### Aim of the exercise
Print, exactly as they appear in the listing below, the lines from the line with "Tourism and Investment (674, 2011)" to the line with "Home (376, 165)", with both end lines kept.

### Supplied entries
-=-=-

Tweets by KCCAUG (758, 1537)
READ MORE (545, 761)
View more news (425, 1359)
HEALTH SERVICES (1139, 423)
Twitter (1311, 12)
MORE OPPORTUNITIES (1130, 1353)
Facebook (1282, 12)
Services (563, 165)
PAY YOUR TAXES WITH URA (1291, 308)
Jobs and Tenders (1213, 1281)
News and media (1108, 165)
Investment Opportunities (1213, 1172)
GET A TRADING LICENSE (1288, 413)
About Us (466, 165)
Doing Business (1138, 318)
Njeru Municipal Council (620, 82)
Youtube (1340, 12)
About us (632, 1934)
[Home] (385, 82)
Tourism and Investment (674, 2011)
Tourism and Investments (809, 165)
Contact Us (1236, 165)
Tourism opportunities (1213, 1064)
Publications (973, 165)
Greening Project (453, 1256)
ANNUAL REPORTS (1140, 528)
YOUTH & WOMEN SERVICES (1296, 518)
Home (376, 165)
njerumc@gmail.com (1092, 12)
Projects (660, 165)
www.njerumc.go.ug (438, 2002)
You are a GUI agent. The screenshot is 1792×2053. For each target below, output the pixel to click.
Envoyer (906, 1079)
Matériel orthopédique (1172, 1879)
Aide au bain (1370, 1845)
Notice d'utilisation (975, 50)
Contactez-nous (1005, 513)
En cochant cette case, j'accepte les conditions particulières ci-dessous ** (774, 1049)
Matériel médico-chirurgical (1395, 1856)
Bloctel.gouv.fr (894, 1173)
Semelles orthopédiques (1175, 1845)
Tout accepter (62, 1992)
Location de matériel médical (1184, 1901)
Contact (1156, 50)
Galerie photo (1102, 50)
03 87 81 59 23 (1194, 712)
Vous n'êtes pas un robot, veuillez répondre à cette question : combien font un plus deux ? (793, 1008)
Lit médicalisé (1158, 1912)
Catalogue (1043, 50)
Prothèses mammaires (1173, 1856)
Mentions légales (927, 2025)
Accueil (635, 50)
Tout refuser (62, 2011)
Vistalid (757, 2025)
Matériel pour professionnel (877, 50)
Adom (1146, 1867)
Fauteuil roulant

-=-=-

### Answer to the exercise
Tourism and Investment (674, 2011)
Tourism and Investments (809, 165)
Contact Us (1236, 165)
Tourism opportunities (1213, 1064)
Publications (973, 165)
Greening Project (453, 1256)
ANNUAL REPORTS (1140, 528)
YOUTH & WOMEN SERVICES (1296, 518)
Home (376, 165)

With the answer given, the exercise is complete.